What to produce:
Starting with the line that contains "You are a GUI", repeat each line exactly through the final line of the listing. No picture should appear in the copy.
- Opening Delimiter -
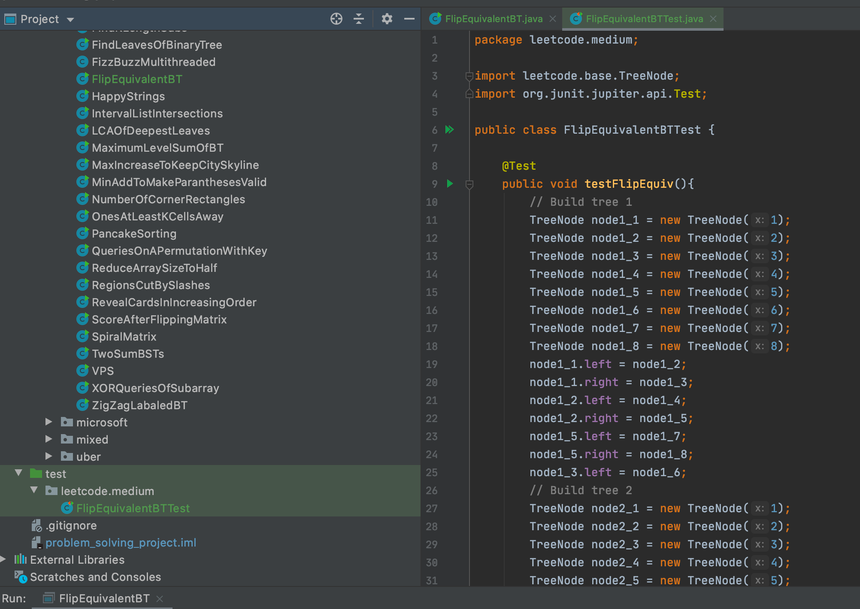Image resolution: width=860 pixels, height=609 pixels.
Task: Toggle fold on testFlipEquiv method
Action: [469, 184]
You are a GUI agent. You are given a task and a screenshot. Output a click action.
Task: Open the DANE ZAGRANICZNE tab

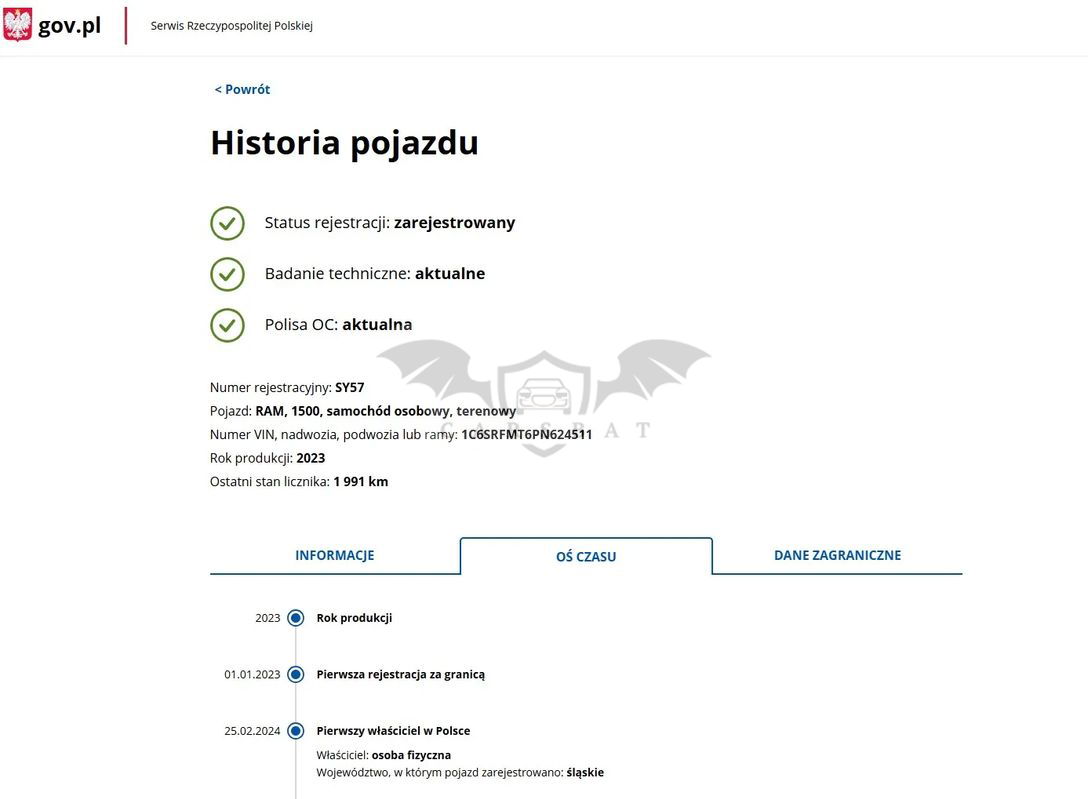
- Closing Delimiter -
Response to the exercise:
You are a GUI agent. You are given a task and a screenshot. Output a click action.
Task: Open the DANE ZAGRANICZNE tab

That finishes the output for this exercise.